The flip-flop has become the real hero piece
Bieber’s love of jeans and flip-flops is not new, which is why this outfit feels like a continuation rather than a sudden styling stunt. Earlier coverage has already linked her to flip-flops with jeans in 2025, and WWD reported that she wore The Row’s City flip-flops with Levi vintage-washed jeans and a cropped white tee in Los Angeles. In that version, she added a black leather bomber jacket, another piece that gave the easy outfit some structure.
WWD also reported that The Row’s City flip-flops cost $890, which tells you exactly where the luxury version of this trend lives. These are not beach sandals. They are minimal, sculptural, and specific, with slim straps, a squared toe, and a treaded leather sole. That combination explains why the look works so well with denim: the shoe has enough architectural clarity to stand up to relaxed jeans without disappearing under them.
For readers building a capsule wardrobe, the lesson is not to chase that exact shoe at any cost. The lesson is to look for a flip-flop that has the same visual discipline. If it is too flimsy, the whole outfit slides into house-shoe territory. If it has a bit of edge, the outfit suddenly looks current.
What to keep in mind when you wear it
The anti-trend version of dressing only works if each piece looks chosen. The easiest way to do that is to keep the palette calm and the shapes unfussy. Black, white, washed blue denim, and natural textures like croc embossing or leather create a look that feels edited without trying to be precious. The whole point is to look like you got dressed in five minutes, even if you thought it through in ten.

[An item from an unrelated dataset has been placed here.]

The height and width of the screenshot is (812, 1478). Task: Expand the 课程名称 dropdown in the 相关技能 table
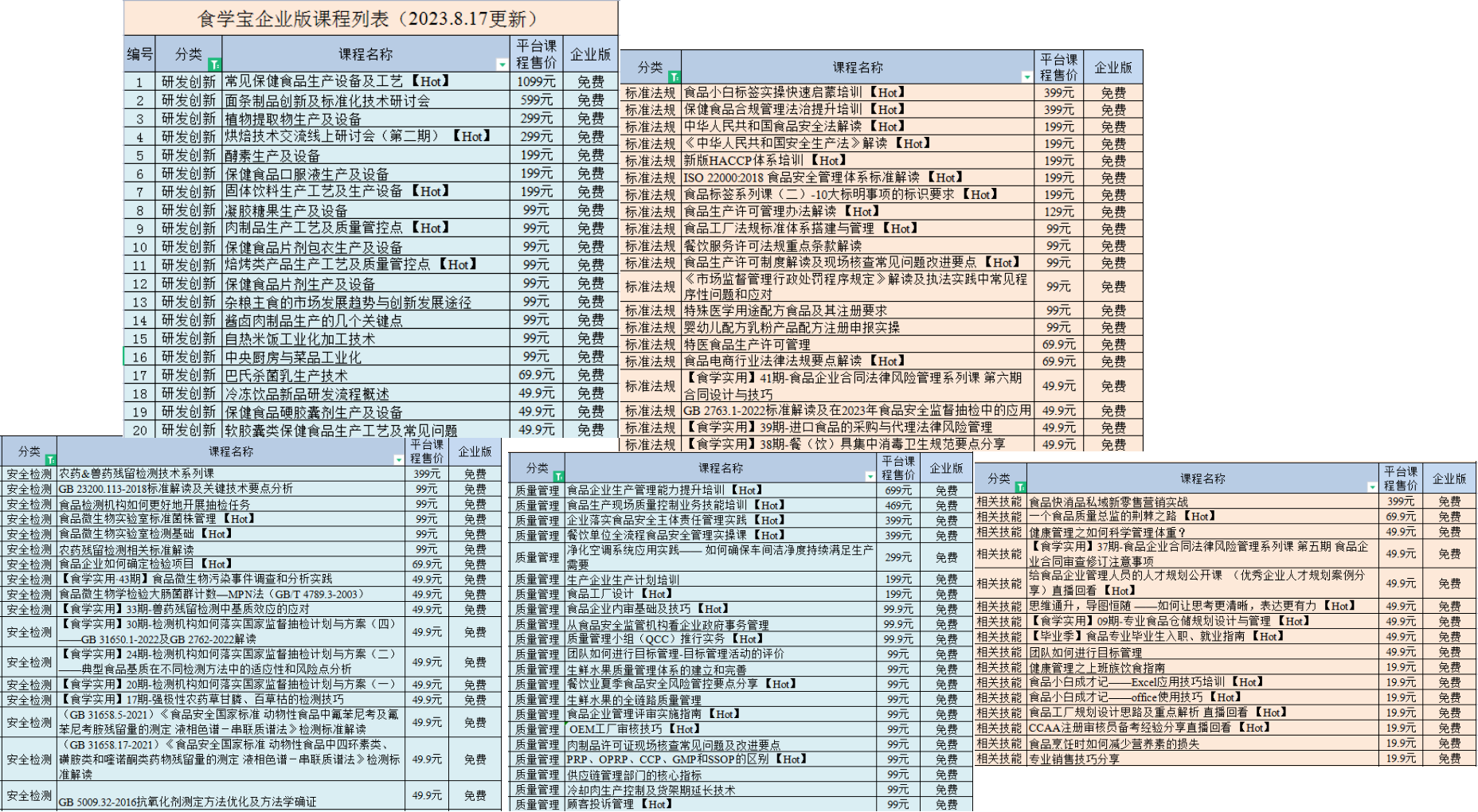1371,486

Hailey Bieber’s version of the formula is compelling because it makes simplicity look directional. The outfit is light on decoration, but heavy on intention. In a year when runway collections are leaning minimalist and street style keeps circling back to the same handful of staples, tee, jeans, and flip-flops are no longer just an off-duty default. They are becoming the clearest shorthand for a wardrobe that knows exactly what it wants to say, and is smart enough not to say too much.